▸ Instructions for the task
Copy out every line from the records that includes "Open".

[[ Exercise data, beginning ]]

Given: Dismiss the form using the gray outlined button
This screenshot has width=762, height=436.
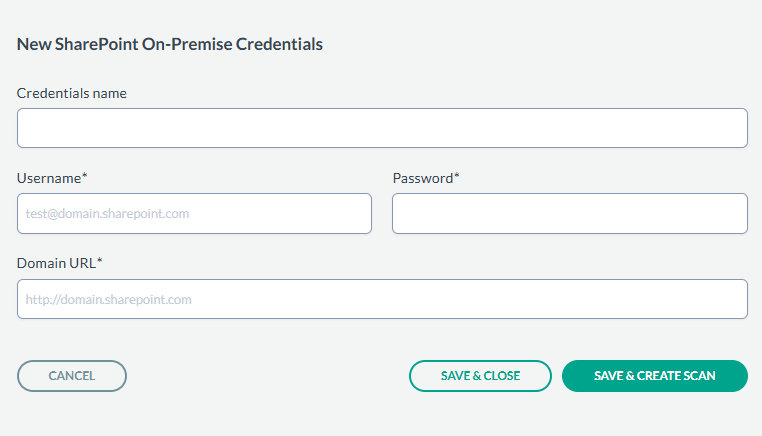Looking at the screenshot, I should click(72, 376).
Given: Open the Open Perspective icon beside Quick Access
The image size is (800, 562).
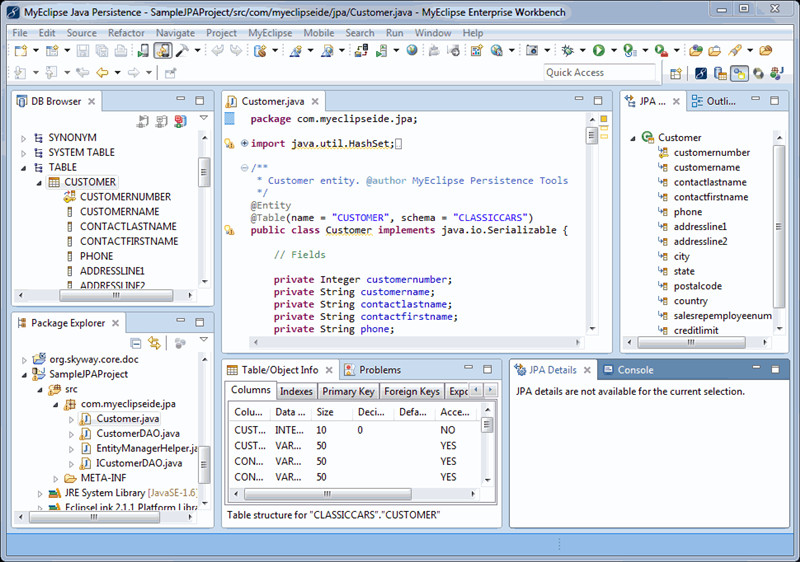Looking at the screenshot, I should [676, 73].
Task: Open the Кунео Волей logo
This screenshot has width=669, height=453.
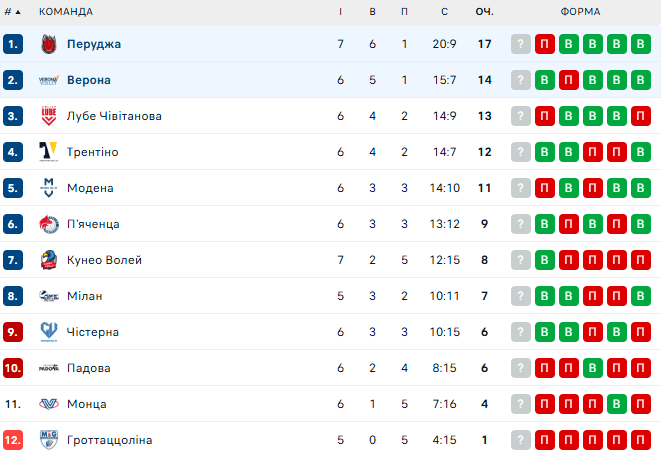Action: pos(48,260)
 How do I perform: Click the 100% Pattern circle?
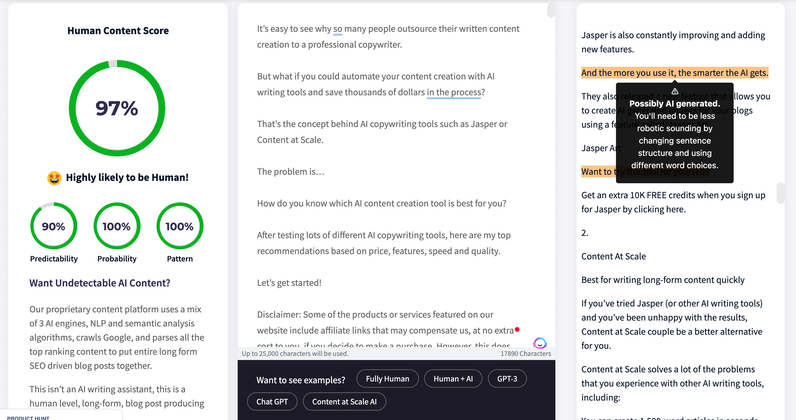pos(180,226)
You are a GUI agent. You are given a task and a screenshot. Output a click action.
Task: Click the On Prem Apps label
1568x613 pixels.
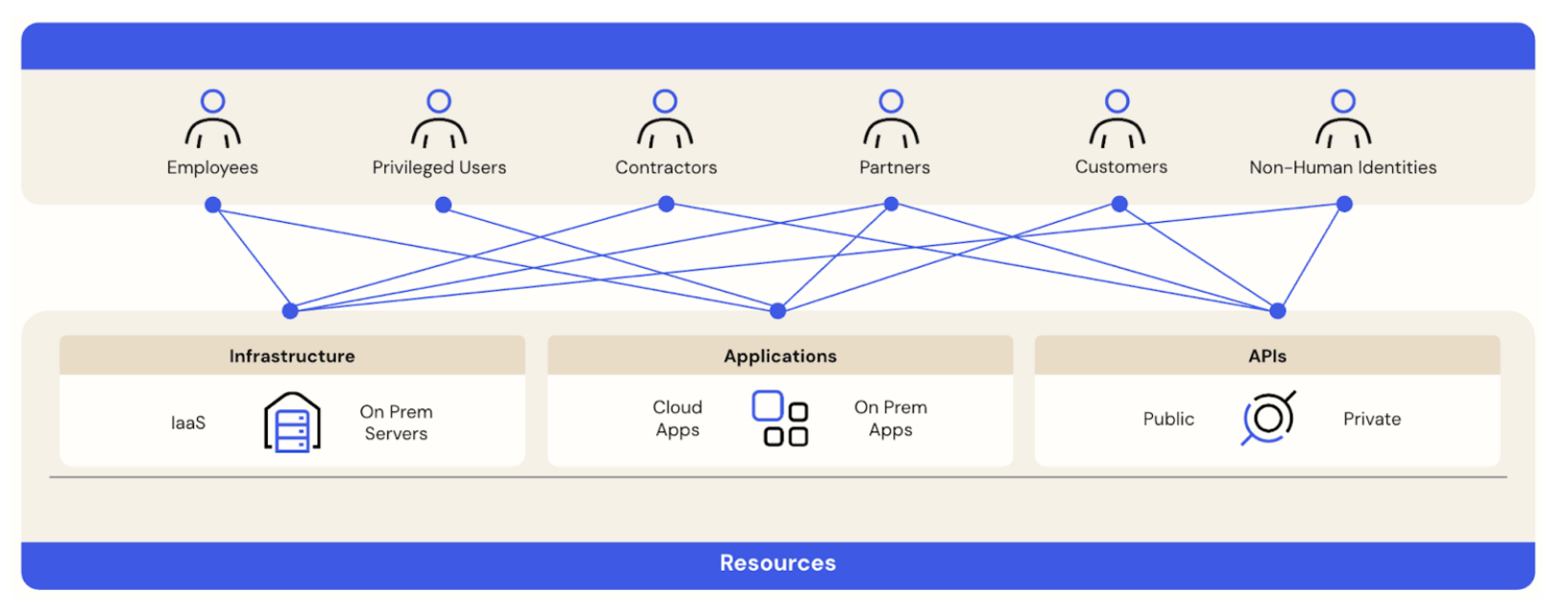[890, 419]
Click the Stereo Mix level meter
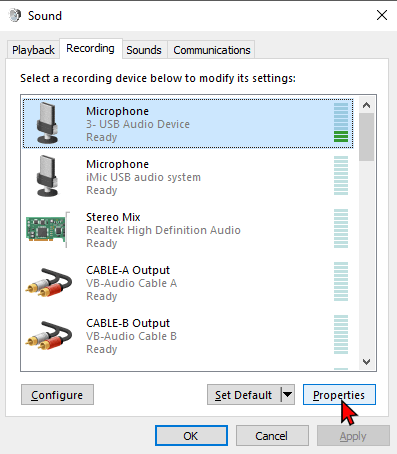This screenshot has width=397, height=454. [341, 229]
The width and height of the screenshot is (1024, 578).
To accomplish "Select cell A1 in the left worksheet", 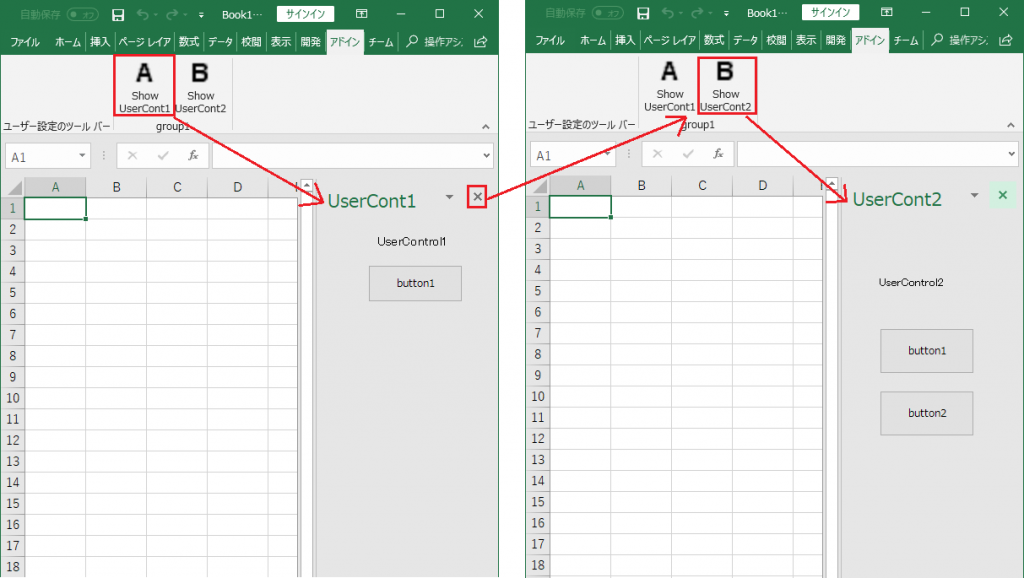I will point(55,206).
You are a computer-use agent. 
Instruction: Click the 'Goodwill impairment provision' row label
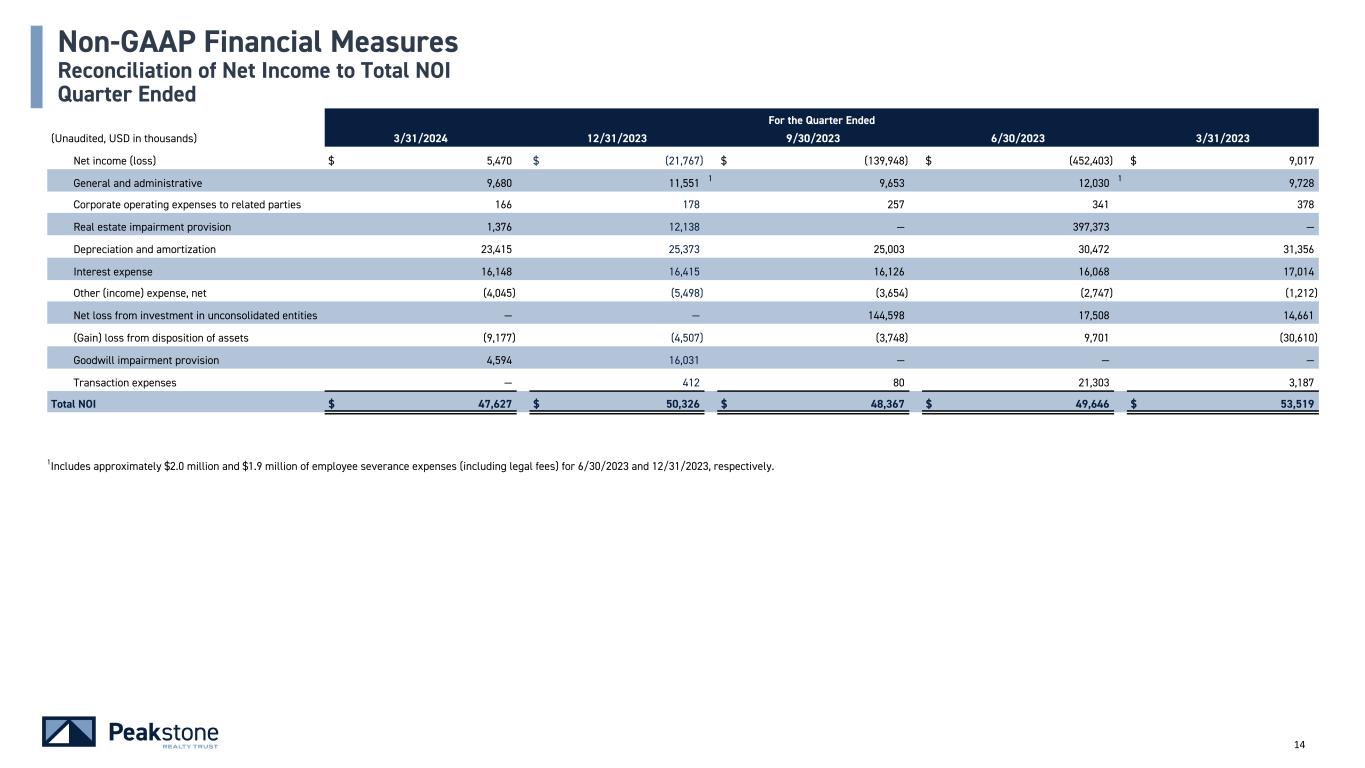pyautogui.click(x=145, y=360)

[[ Exercise data, end ]]

▸ Response
Given: Open the Open Perspective icon beside Quick Access
Task: Open the Кунео Волей logo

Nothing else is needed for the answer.